Susan stood up and began taking the dishes to the sink. Alice said, “I thought you hadn’t spoken to your parents in six months.”
“I called them this morning. My daddy would rather have me home, anyway.”
“What about work?” Susan spoke coolly, as if she disapproved. Alice didn’t disapprove.
“They gave me time off. David’s been wonderful. He even offered to get Noah a lawyer.”
“Well, why not go?” said Susan. “Why the hell not?”
“The weather’s going to be awful, and under normal circumstances, of course, I’d rather be with Noah, but he won’t see me. I don’t see what good staying around would do.”
Alice shrugged.
“Well, I’ve got to catch the plane. There should be a cab on West End.”
“What airport?”
“Kennedy, but I’ll be glad to drop you. It’s late.”
Susan wiped her hands on a dish towel and then they were gone.
T
HE
first time Alice let herself think about the possible visitor of the night before was when she woke up in the middle of the night and couldn’t help it. It was then, when she was trying to recall the exact shape and character of the whiteness she thought she had detected through the window—the laundry room window—that the full realization that Susan had done the murders floated into her thoughts. It was not Denny who had been murdered with Craig, but Craig who had been murdered with Denny. In Denny’s apartment, Denny was the intended victim. The knowledge came so smoothly, so much like old business, that Alice stretched, turned over, and rearranged the blanket before beginning to react, to feel sick, to tremble and fidget, to perspire. She pushed back the covers and went into the bathroom.

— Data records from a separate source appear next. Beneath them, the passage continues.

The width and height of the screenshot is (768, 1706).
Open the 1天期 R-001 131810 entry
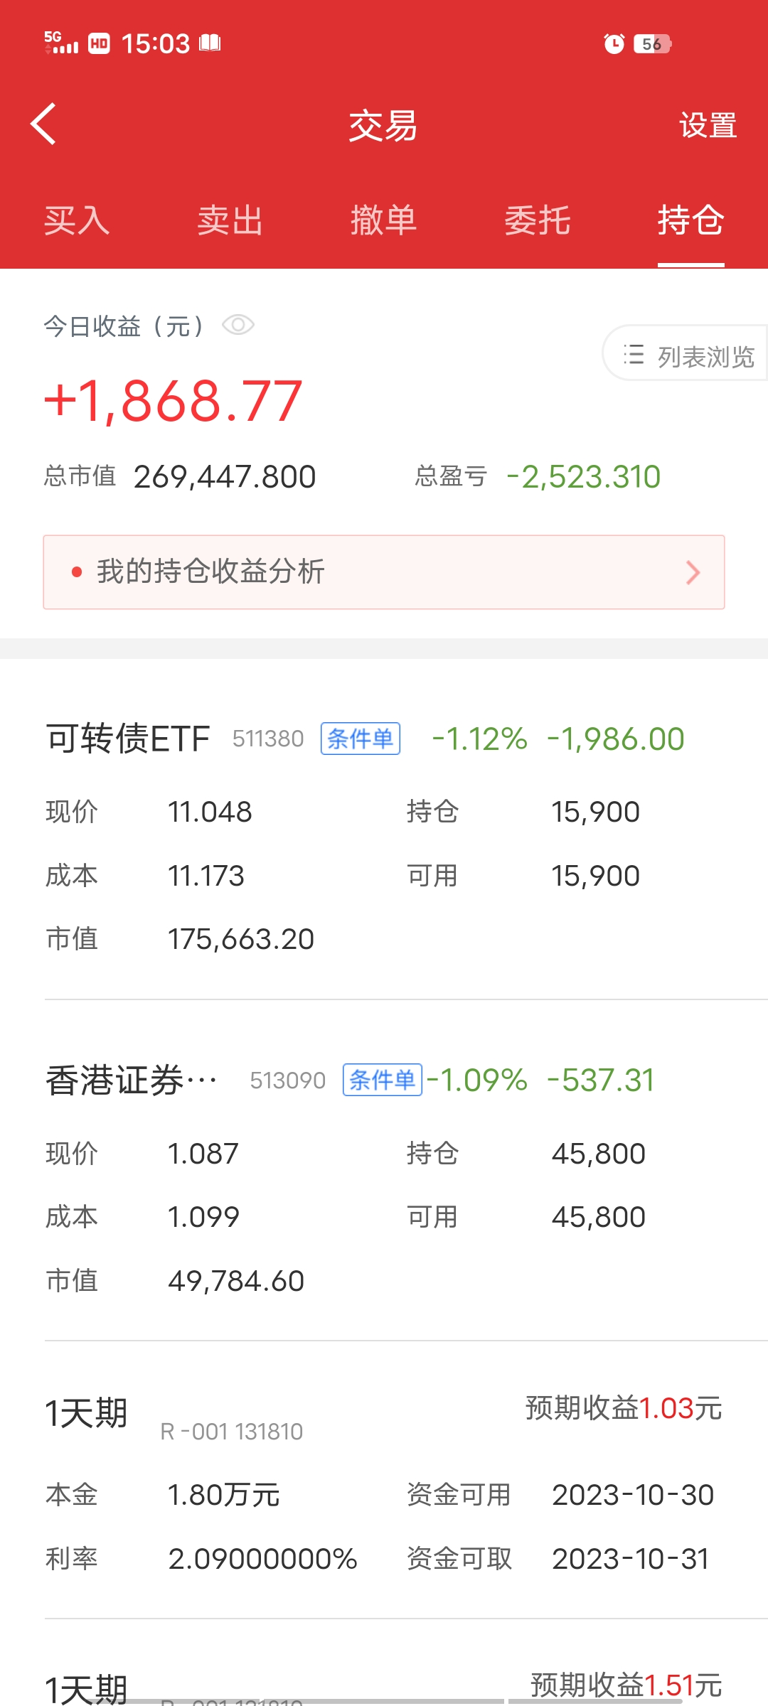[x=87, y=1413]
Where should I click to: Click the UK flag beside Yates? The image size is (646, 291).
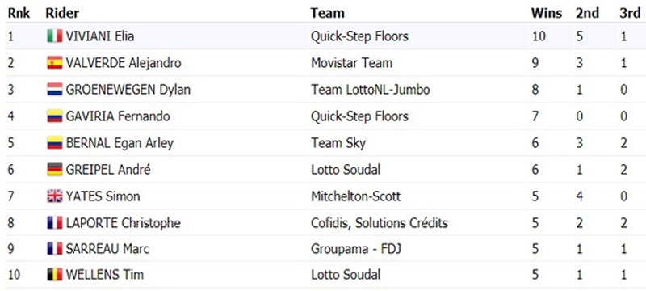[x=54, y=196]
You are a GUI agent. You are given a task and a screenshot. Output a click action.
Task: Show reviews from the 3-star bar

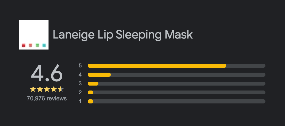tap(176, 84)
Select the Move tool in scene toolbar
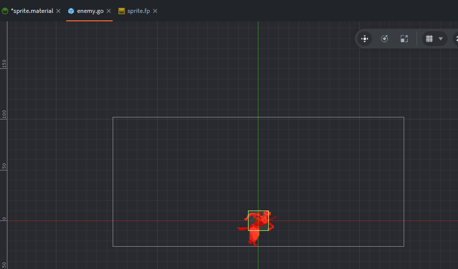This screenshot has width=458, height=269. click(x=365, y=39)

Getting it down was like swallowing a whole boiled egg, extra large, with the shell on. She would do anything, think of anything (Hugh and Doreen, each of her four grandparents, Henry, Noah, her obscure poets, whether there was enough on her Master Charge to buy a lot of new clothes) rather than choke it down. She stood by the bathroom window, looking down on the empty street.
The insane thing was that it didn’t make her admire Susan less. It was not like discovering some new friend had supported the Vietnam War to the end, or really believed that black people were inferior. And it seemed that nothing about her revelation could impel her to extricate herself from the friendship. Could a tree of its own volition pull itself up, root hair by root hair? What did Susan say, that Noah didn’t have the force of character to confront Craig? And did Susan?
The hard-boiled egg only half swallowed, she turned on the light and got into the shower. It was not even dawn yet. She
longed to be at the library. As the water poured over her, she imagined herself a little house in the inner court, two little rooms, one on top of the other with a ladder between them that could be pulled after herself when she was upstairs. Thick carpets the color of grass on the floors and bright flowered wallpaper, stacks of yam for knitting and fabric for sewing and books for reading and symphonies, string quartets, concertos, sonatas, cantatas, oratorios to listen to, something mindless to work at like making license plates and the library rising around her, cutting off her view like a thorny thick forest.